[Records from a dataset]

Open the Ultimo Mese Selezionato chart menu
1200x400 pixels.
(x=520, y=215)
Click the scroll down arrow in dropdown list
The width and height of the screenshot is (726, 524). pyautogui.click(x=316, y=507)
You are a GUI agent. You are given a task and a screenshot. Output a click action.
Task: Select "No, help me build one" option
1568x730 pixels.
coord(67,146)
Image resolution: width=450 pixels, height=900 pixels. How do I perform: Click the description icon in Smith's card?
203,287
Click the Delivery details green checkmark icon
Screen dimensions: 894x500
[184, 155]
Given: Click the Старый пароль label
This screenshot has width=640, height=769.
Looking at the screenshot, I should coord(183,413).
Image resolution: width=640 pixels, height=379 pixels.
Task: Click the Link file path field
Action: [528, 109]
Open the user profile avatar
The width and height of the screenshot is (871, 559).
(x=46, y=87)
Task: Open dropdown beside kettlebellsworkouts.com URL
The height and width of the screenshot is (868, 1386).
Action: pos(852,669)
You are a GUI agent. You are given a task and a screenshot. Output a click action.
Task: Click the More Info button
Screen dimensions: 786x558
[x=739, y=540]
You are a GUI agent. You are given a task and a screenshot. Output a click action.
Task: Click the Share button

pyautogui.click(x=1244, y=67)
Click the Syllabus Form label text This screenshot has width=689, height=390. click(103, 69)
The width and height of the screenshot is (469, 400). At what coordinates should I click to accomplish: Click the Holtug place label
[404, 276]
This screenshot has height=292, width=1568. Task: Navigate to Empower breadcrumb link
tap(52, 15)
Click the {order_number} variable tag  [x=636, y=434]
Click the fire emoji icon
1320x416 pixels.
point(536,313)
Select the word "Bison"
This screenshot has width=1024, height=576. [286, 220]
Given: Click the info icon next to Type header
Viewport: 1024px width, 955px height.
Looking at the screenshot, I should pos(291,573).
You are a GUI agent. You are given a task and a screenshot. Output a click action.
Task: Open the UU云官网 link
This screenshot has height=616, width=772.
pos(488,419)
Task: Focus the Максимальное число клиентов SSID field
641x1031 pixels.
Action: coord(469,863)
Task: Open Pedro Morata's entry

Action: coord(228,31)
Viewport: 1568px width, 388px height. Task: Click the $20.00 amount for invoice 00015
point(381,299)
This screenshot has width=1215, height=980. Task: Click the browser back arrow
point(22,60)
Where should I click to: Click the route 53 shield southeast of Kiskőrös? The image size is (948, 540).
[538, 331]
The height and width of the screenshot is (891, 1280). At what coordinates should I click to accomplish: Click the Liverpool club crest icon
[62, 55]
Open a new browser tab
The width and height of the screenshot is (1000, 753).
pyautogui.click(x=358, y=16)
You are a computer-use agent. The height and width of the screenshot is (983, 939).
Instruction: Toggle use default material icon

=== Task prompt ===
With the line that has "Click the scroll down arrow in dropdown list" as the first and the line that has "help me build" as the last, repeat exactly that run of lines above and no more.

=== Completed exercise ===
Click the scroll down arrow in dropdown list
The width and height of the screenshot is (726, 524). pyautogui.click(x=316, y=507)
You are a GUI agent. You are given a task and a screenshot. Output a click action.
Task: Select "No, help me build one" option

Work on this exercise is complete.